The Florida native/Provo resident has been part of not one but two montages. Instead of being part of a segment on “The Voice” that profiles her and gives her a showcase for her singing, she gets a few seconds of airtime while a voiceover tells us she made it through. About 30 seconds total in two appearances.
When asked about it by The Salt Lake Tribune, Whitcomb laughed. But she also said, “Honestly, it’s been very frustrating.”
You can certainly argue that, through the blind auditions, the battle rounds and the knockout rounds (which begin Monday at 7 p.m on NBC/Channel 5), how much airtime you get doesn’t matter. The coaches decide who stays and who goes; the viewers just watch what happens.
But, eventually, who goes home will be up to the viewers. And while some of the contestants — including another BYU grad, Ryan Innes — have had a chance to make big impressions on the viewers and build fanbases, Whitcomb has not.
“This has been frustrating because I’ve put in as much work as everyone else who has been aired, and I’m not really getting as much exposure,” she said.
Contestants on all these talent competitions are hoping that, if they don’t win, the exposure they get will help their careers. Clearly, that doesn’t always happen, but it has worked for some of them.
But it’s not going to work at all if you’re the current Queen of the Montages.
It’s not just a disappointment to Whitcomb, who admits she’s been “a little blindsided by the montages.” It’s also a disappointment to her family and friends, who tune in and see her come and go in a flash.
“There’s a lot of disappointment that comes with that,” she said, “because so many people have been waiting to watch.”
Whitcomb isn’t whining about this. Yours truly raised the issue, not her. She’s trying to be philosophical about it.

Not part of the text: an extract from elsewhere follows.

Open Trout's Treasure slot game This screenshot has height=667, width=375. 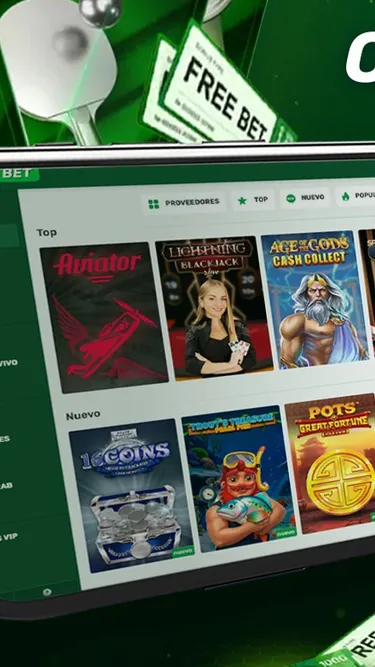(239, 479)
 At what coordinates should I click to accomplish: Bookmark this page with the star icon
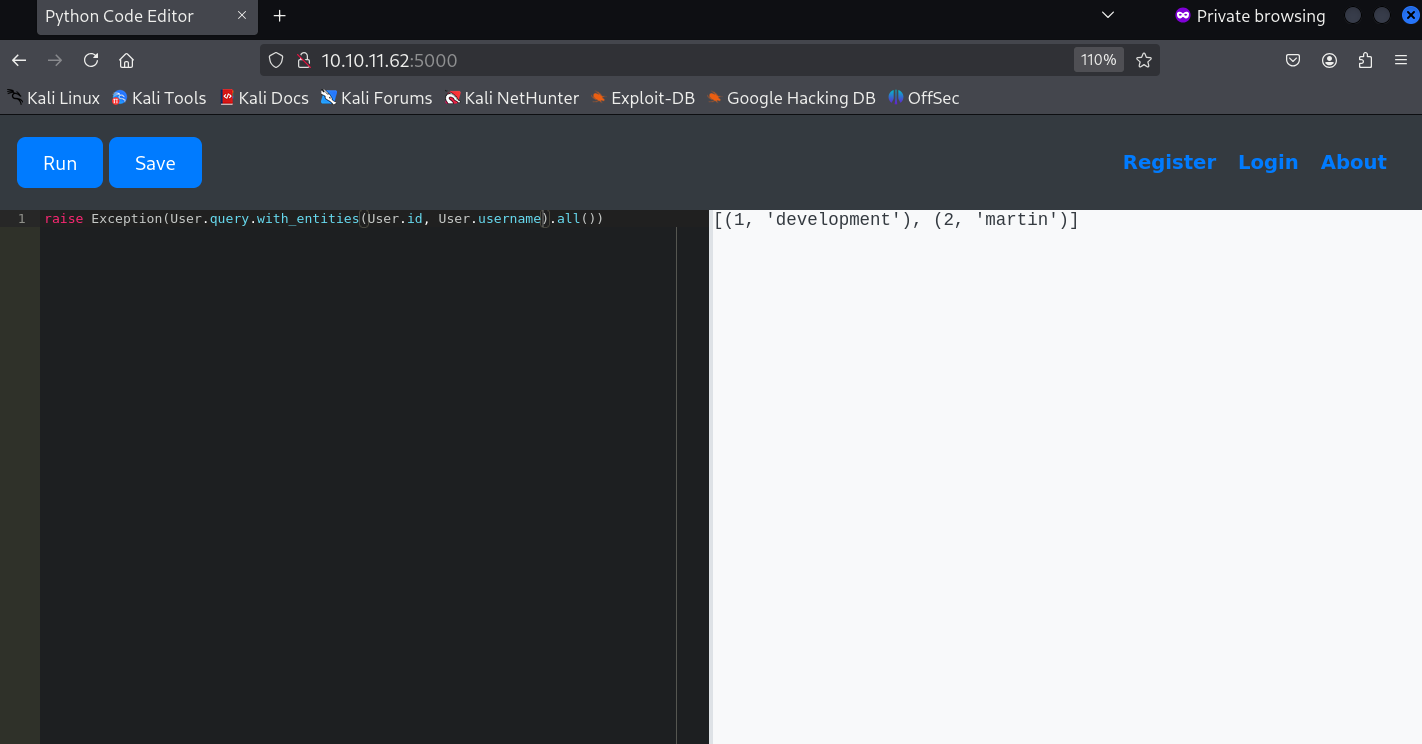pyautogui.click(x=1144, y=60)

“I can’t be upset, because it’s been a wonderful experience behind the scenes for me growing as an artist and musician,” Whitcom said. “Even though I really would love for America to hear me sing, I’ve still been learning quite a bit.
“So, hopefully, it will open doors and and create new opportunities for me.”
Being on a TV singing competition doesn’t always create a career for you. Whitcomb knows that as well as anyone — this is her third go-round after appearing on NBC’s a cappella contest “The Sing-Off” twice.
But “The Voice” is a competition. And being on the show without actually being seen on the show puts her at a competitive disadvantage.